*Text segment*

━━━━━━━━━━━━━━━━━━━━━━━━━━━━━━

I was born of one man’s dream to give back to society. An officer in a public life insurance company, he wanted to improve the lot of villagers after he retired. One of the ways he had thought of was to improve farming techniques, change crops and make farming more profitable. He shared the vision with a few colleagues who all wanted to help. A suitable village was chosen. When they came to acquire land, they found it so cheap that many more joined them.

That is how I was born, my name a tribute to the company many of the cooperative members worked at or had retired from. The original plan was to build little bungalows scattered across the fields for members but converting farmland to land for building houses proved impossible so it was put on hold. Meanwhile, a perfect square was fenced in — leaving out awkward little scraps — and saplings that would grow into valuable trees planted along the periphery. Ponds were dug and stocked with fish, land levelled, orchards planted, commercial crops planned, pits dug for composting.

I am both bigger and smaller than the dream that gave birth to me; bigger in the sense of area and smaller in impact. The fact that my founder shared the dream with so many diluted it; most just wanted their own slice of paradise. And no, while I incorporated many of the villagers’ farming processes, I’m afraid they adopted none of mine. But I did adopt a handful of villagers who got regular salaries.

Now I am no more the only employer in the village, a huge chunk of land adjoining me was acquired to set up a private medical college, and attractive daily wages — not to mention the free rice-and-meat lunch — have taken away all but the most dedicated. As I struggle to stay afloat, the brash, politically-connected school dropout building the medical college offers to buy me. When refused, he simply sends a car and a company of goons to pick up my secretary and president who are on their weekly visit. He offers them what he thinks is an amount they cannot refuse. They offer him something he cannot refuse — use of my access to the main road. An uneasy peace is cobbled.

That is how I end up living surrounded by the enemy. The medical college and hospital loom over me and white blocks of hostels and quarters have replaced the surrounding fields. A ribbon of black metalled road — complete with shiny street lights — skirts the green boundary that hides my barbed wire and snakes up to the imposing gate of the medical college. A flyash brick factory backs up to my front boundary; it is slowly inching over unfenced land that belongs to me. Land is big business in Bolpur, even in this village, on the wrong side of the tracks. Land that used to sell for a couple of lakh rupees just a little over a year ago is selling for Rs 16-20 lakh now. Prices had climbed even higher but the recent arrest of a political heavy weight means there are now more sellers than buyers.

━━━━━━━━━━━━━━━━━━━━━━━━━━━━━━

*Given data*
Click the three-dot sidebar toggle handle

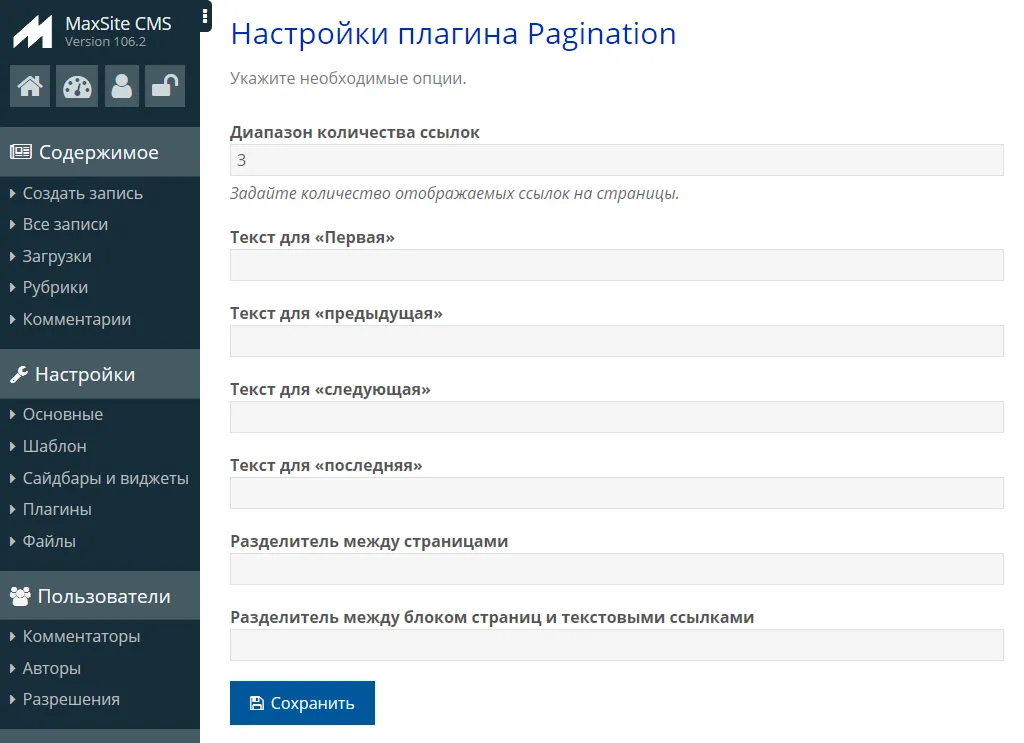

━━━━━━━━━━━━━━━━━━━━━━━━━━━━━━

*About this exercise*
Output the portion of the cooperative farm text above between "I was born of" and "more joined them.", inclusive, with no changes.

*Solved exercise*
I was born of one man’s dream to give back to society. An officer in a public life insurance company, he wanted to improve the lot of villagers after he retired. One of the ways he had thought of was to improve farming techniques, change crops and make farming more profitable. He shared the vision with a few colleagues who all wanted to help. A suitable village was chosen. When they came to acquire land, they found it so cheap that many more joined them.